Background and purpose: The peroxisome proliferator‐activated receptor‐γ (PPARγ) agonist pioglitazone has previously been shown to attenuate dopaminergic cell loss in the 1‐methyl‐4‐phenyl‐1,2,3,6‐tetrahydropyridine (MPTP) mouse model of Parkinson's disease, an effect attributed to its anti‐inflammatory properties. In the present investigation, we provide evidence that pioglitazone is effective in the MPTP mouse model, not via an anti‐inflammatory action, but through inhibition of MAO‐B, the enzyme required to biotransform MPTP to its active neurotoxic metabolite 1‐methyl‐4‐phenylpyridinium (MPP+). Experimental approach: Mice were treated with pioglitazone (20 mg kg −1 b.i.d. (twice a day), p.o., for 7 days), prior and post or post‐MPTP (30 mg kg −1 s.c.) treatment. Mice were then assessed for motor impairments on a beam‐walking apparatus and for reductions in TH immunoreactivity in the substantia nigra and depletions in striatal dopamine. The effects of pioglitazone on striatal MPP+ levels and MAO‐B activity were also assessed. Key results: Mice treated with MPTP showed deficits in motor performance, marked depletions in striatal dopamine levels and a concomitant reduction in TH immunoreactivity in the substantia nigra.

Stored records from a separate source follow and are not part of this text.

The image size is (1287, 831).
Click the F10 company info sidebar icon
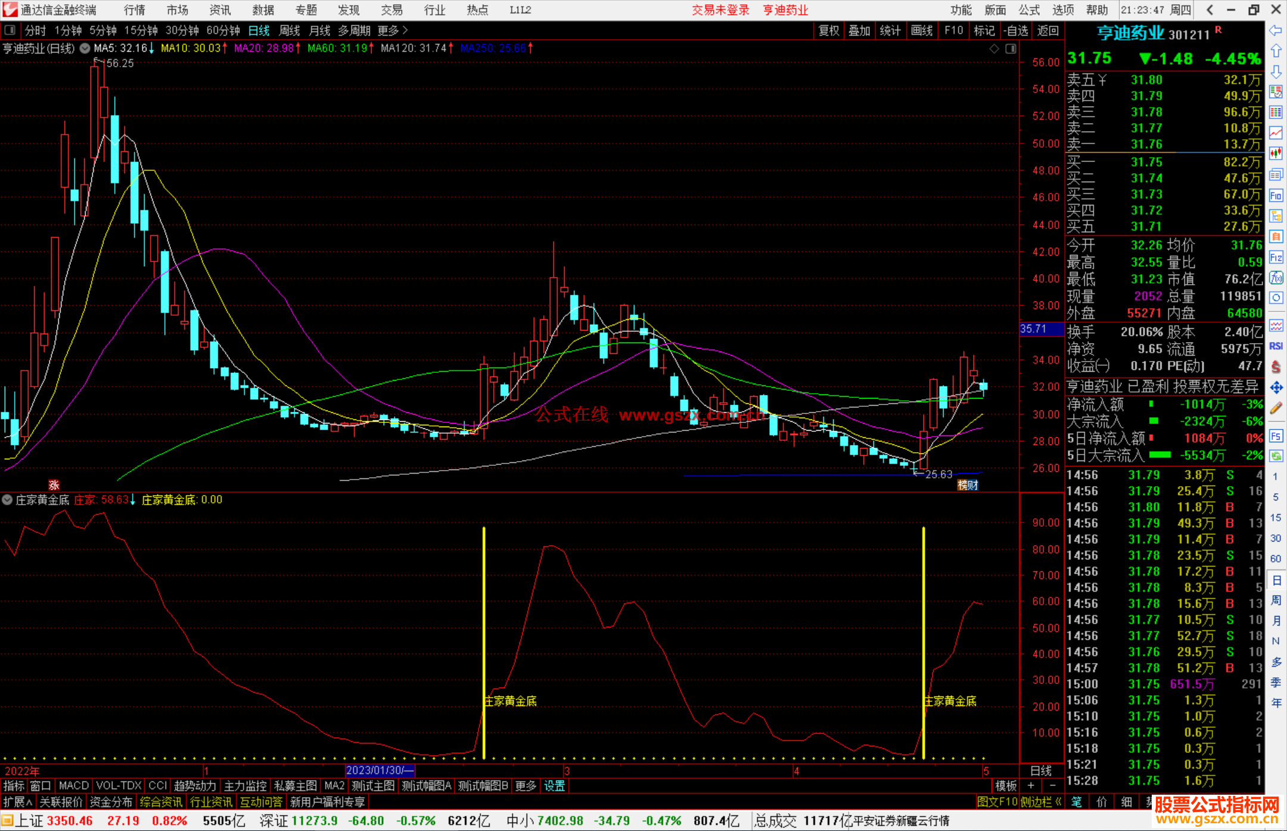click(x=1276, y=195)
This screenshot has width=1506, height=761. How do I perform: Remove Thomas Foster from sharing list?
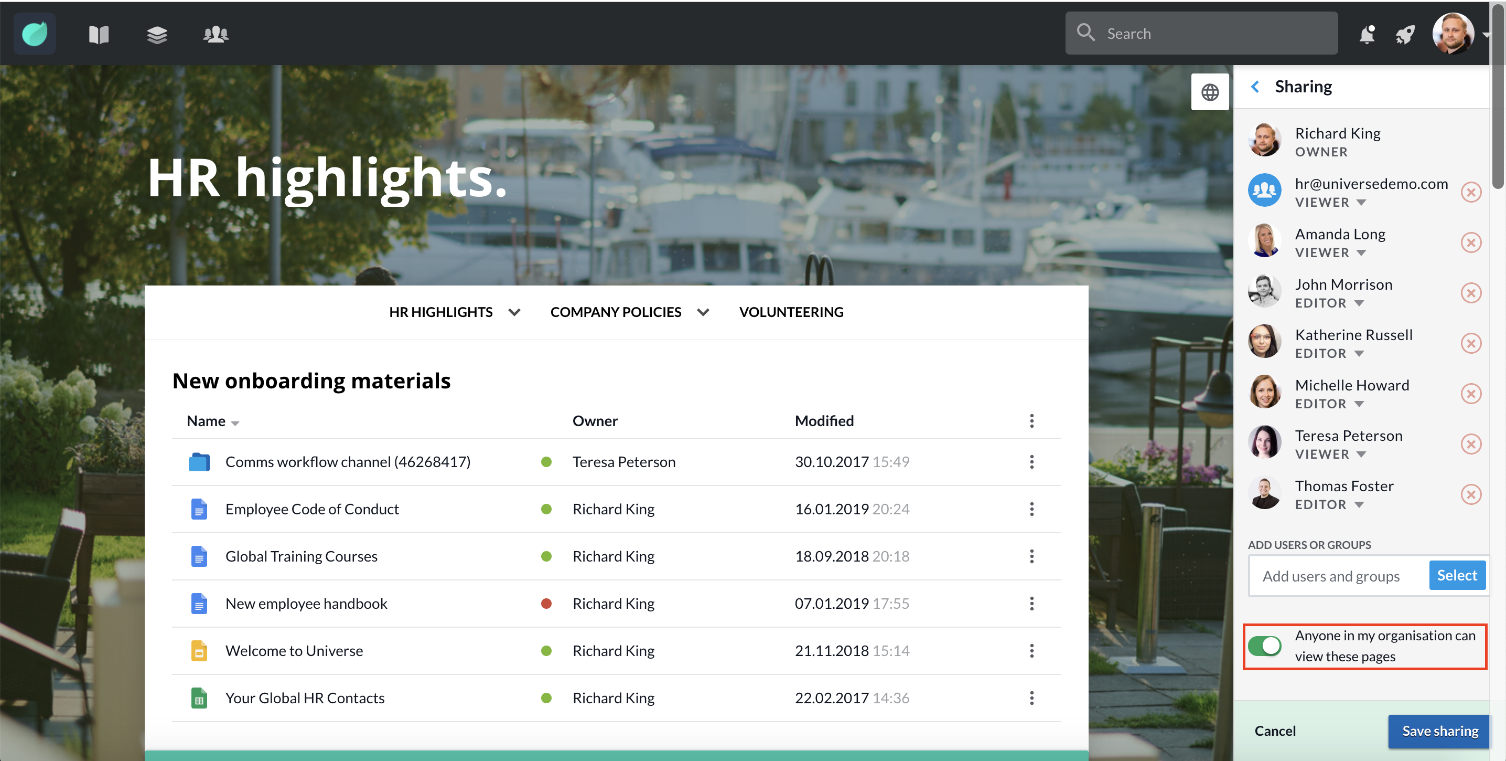click(1471, 494)

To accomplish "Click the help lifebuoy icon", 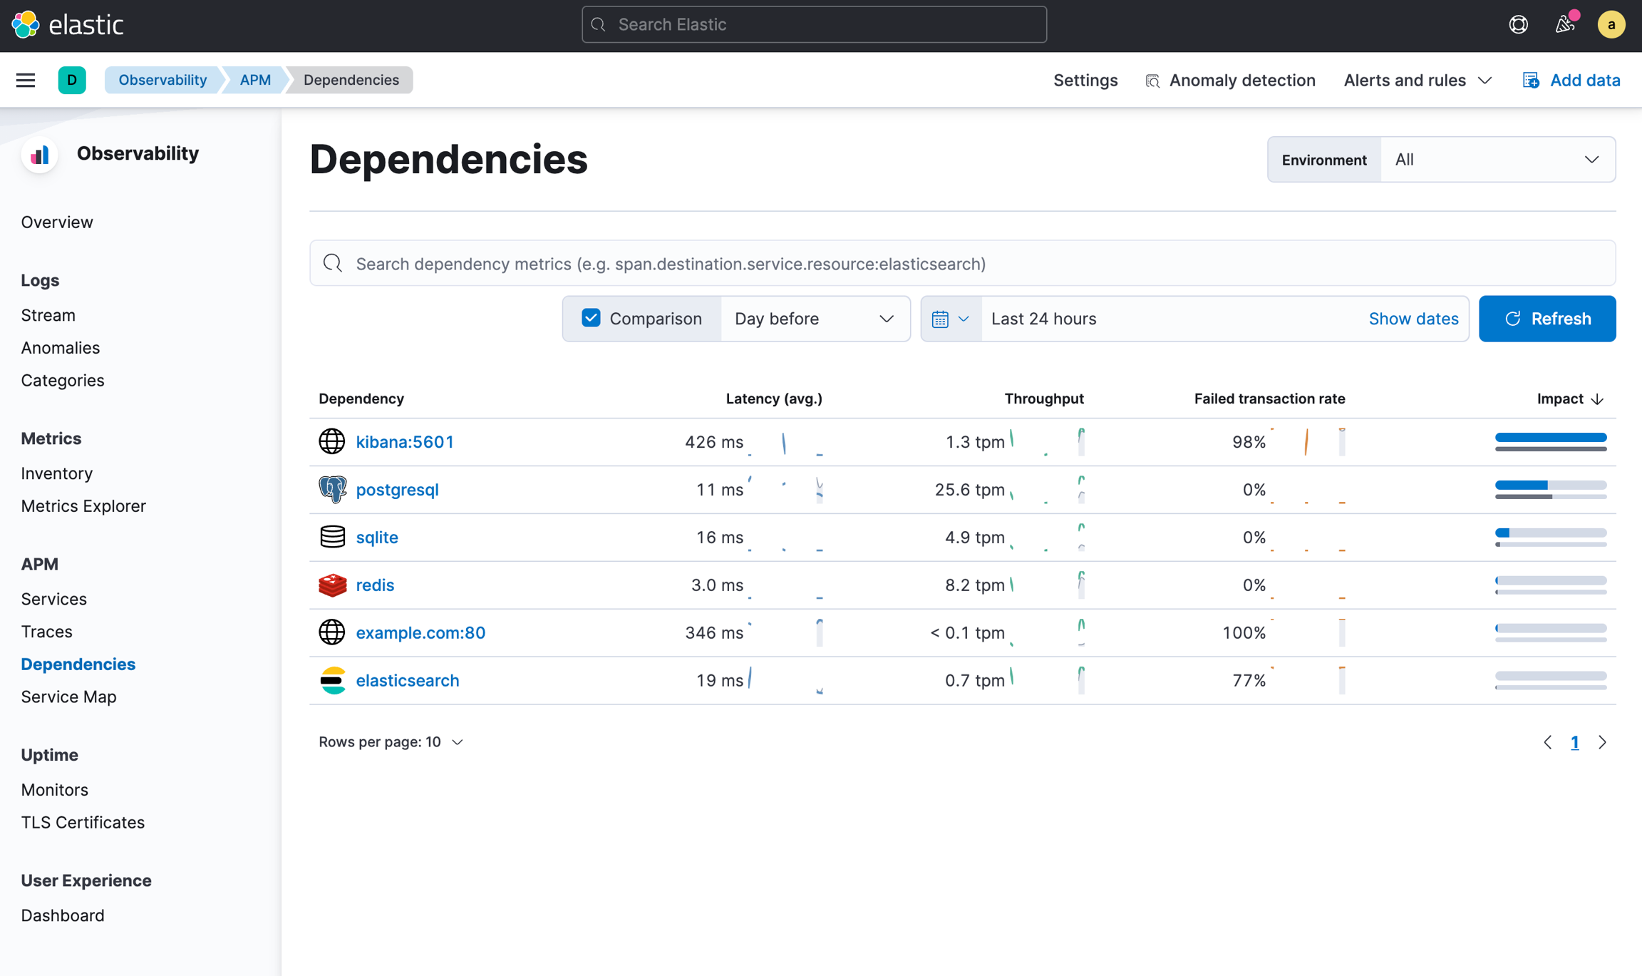I will click(x=1518, y=25).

Pretreatment with pioglitazone completely prevented these effects of MPTP. However, pretreatment with pioglitazone also significantly inhibited the MPTP‐induced production of striatal MPP+ and the activity of MAO‐B in the striatum. Conclusions and implications: The neuroprotection observed with pioglitazone pretreatment in the MPTP mouse model was due to the blockade of the conversion of MPTP to its active toxic metabolite MPP+, via inhibition of MAO‐B.